His parents had fled to the west immediately following his trial and conviction. Flade turned down an offer from the Stasi that he might be released if he could persuade his parents to return to the German Democratic Republic. After his solitary confinement was relaxed, he made contact with a fellow prisoner who was a mathematics professor, with whom Flade began to work on his own mathematical skills.

On 5 February 1958, Flade agreed to become an Informal collaborator (IM) for the Stasi, thinking that he might receive his freedom in return, but the Stasi mistrusted his motives and cancelled his IM status. It was only at the start of November 1960 that Flade was released, following an Amnesty.

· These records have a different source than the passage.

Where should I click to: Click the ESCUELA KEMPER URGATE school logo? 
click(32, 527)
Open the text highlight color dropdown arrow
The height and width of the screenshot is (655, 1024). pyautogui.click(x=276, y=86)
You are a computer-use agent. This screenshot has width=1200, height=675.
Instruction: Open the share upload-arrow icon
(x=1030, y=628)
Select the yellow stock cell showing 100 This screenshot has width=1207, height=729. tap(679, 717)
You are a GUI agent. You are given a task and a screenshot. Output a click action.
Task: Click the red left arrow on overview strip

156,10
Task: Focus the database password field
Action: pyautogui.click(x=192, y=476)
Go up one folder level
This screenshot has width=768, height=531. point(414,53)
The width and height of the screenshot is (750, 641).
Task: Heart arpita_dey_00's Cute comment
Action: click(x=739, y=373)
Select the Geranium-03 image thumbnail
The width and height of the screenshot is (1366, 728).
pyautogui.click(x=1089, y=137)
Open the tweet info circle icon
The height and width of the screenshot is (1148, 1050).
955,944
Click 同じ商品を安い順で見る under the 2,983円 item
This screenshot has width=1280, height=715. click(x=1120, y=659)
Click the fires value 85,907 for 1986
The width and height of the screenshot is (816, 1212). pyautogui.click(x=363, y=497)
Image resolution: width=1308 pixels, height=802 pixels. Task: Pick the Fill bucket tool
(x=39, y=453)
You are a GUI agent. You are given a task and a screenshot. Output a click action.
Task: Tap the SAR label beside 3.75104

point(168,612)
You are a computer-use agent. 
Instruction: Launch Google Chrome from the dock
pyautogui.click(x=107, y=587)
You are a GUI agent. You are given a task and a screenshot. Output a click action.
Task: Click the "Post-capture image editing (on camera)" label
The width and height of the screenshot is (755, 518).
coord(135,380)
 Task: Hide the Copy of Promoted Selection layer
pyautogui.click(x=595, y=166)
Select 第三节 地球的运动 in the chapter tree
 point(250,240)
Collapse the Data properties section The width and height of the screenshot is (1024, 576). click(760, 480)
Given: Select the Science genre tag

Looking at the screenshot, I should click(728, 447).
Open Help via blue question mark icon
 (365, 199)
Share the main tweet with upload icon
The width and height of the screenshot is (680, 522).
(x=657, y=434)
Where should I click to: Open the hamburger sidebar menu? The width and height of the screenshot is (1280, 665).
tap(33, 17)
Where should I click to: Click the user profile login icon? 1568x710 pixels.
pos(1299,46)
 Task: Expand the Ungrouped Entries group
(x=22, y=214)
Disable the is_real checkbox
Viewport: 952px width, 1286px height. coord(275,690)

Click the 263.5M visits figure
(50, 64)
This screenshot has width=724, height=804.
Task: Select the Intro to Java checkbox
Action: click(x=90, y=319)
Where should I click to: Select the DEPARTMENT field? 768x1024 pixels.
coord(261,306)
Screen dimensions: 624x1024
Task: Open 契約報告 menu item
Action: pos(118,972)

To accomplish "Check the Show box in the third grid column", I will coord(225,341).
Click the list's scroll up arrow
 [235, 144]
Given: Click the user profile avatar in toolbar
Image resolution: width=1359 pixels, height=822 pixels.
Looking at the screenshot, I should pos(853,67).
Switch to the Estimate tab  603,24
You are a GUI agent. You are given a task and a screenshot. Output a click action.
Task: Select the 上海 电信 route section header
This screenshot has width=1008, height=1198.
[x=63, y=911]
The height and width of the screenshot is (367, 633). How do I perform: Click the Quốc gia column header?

===Life after release from prison===
Directly after his release, Flade moved to Greiz, but just a few weeks later, before the end of 1960, he had managed to cross into West Germany to join his parents in Traunstein. He was greeted on his arrival at the main station at Hof (on the West German side of the inner German border), only to be removed to an undisclosed location by a reporter from the Hamburg based Magazine Stern. As a rival publication noted, he was then kept in "quarantine" by Stern until he had given his exclusive story to their reporter, also known as the novelist Eva Müthel (1932-1980), herself a former inmate of East German jails. In return, however, the magazine provided much needed financial support for the postponed conclusion of his schooling and further studies. Hermann Flade was 28 by the time he was able to complete his schooling, and he lost little time in passing his final school exams, some ten years later than would have been anticipated before the trial.

Published output
- Deutsche gegen Deutsche – Erlebnisbericht aus dem sowjetzonalen Zuchthaus, Edition: Herder Freiburg, 1963. Taschenbuch (pocketbook/paperback) 284 pages

In 1963 he published a memoir of his time in prison entitled "Germans against Germans - A report of experience from the Soviet-zone prison" ("Deutsche gegen Deutsche – Erlebnisbericht aus dem sowjetzonalen Zuchthaus") News of the book's publication reached the inmates and the guards at the Waldheim prison back in the German Democratic Republic. A former inmate later recalled that the prison guards were outraged, but the prisoners reacted with deep satisfaction to the knowledge that conditions in the East German prisons had been described from personal experience to a western readership.

On finishing school, he studied political Science and philosophy at Munich and Mainz, gaining his doctorate in 1967 with a dissertation on political theory. He tried to obtain a job with the "inner leadership" of the West German army, but his application was rejected in case he might constitute a security risk. On 1 April 1968 he took a job as a research assistant with the "Association for German Reunification", and in 1969 he joined the deutsches Institut (Whole Germany Institute) in Bonn.

He was in Bonn when he died suddenly, a few days before his 48th birthday. Sources attribute his early death to the torture inflicted on him and the tuberculosis he acquired during his ten years in East German prisons.